Condiciones inhumanas en campo de refugiados francés azotado por las tormentas

Las tormentas han inundado el campo de refugiados de Grande-Synthe en Francia, dejando a los refugiados con barro hasta los tobillos y los tiendas totalmente destrozadas.

Las personas en el campo corren el riesgo de contraer infecciones y enfermedades, y los voluntarios no tienen capacidad de proporcionarles mejores condiciones.

Los voluntarios de la organización de Bristol Aid Box Convoy informan que las tiendas se inundan cada día, y dado que las autoridades locales no quieren que el campo crezca, no les permiten llevar tiendas nuevas para reemplazar las que se han hecho inhabitables, ni tampoco realizar cualquier tipo de labor de construcción para mejorar los refugios existentes.

Calados

Los voluntarios explican que no tienen la experiencia necesaria para afrontar los enormes problemas de salud, falta de comida y de servicios sanitarios que no funcionan, y el tipo de ayuda que sí podrían prestar: está prohibida.

Los activistas denuncian que no se les permite siquiera llevar leña o mantas nuevas. Las tormentas han inundado y destrozado las tiendas de cerca de 200 personas, que han conseguido resguardarse en las tiendas de tránsito

Médicos sin Fronteras, que lleva trabajando desde octubre en la cercana Dunquerque, informó al periódico The Guardian que están preocupados porque a pesar de llevar casi seis meses discutiendo cómo reubicar a las personas, no se ha hecho nada.

Nuevo campo

Las autoridades francesas tienen proyectado construir un campo de refugiados con condiciones mucho mejroes, por lo que tienen prohibido mejorar la calidad del campo existente.

El campo de refugiados de Grande-Synthe es el último punto para cerca de 3.000 refugiados que llegaron hasta ahí con la esperanza de poder cruzar el Canal de la Mancha y llegar a Reino Unido. Igual que el campo de Calais, Grande-Synthe está a 80 kilómetros de Dover, Inglaterra.

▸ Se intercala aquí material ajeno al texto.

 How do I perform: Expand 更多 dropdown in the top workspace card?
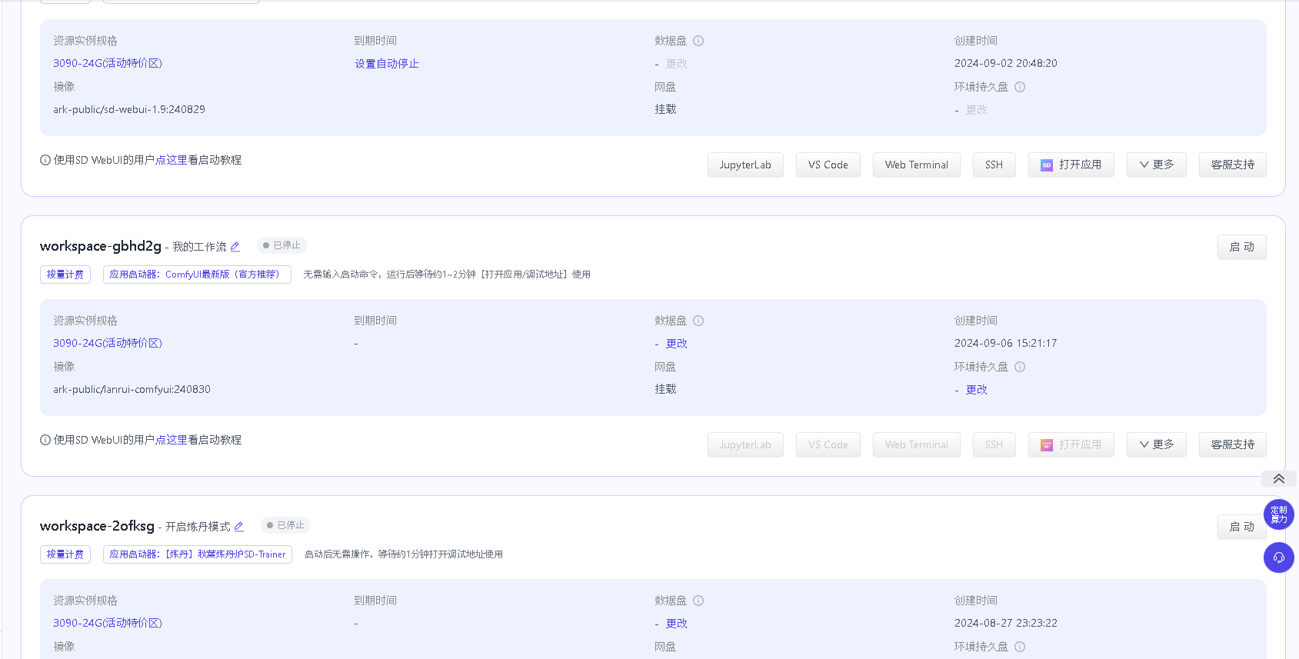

Los medios de comunciación, que llaman frecuentemente al campo de Calais "la jungla", han señalado que las condiciones en Grande-Synthe son mucho peores, incluso a pesar de que hay muchísimas personas más en el campo de Calais.

El campo de Grande-Synthe existe desde 2006, aunque durante años ha tenido menos de 100 refugiados. Desde septiembre y el comienzo de la crisis humanitaria en Europa, su población ha aumentado. Llegan entre 50 y 100 refugiados por semana.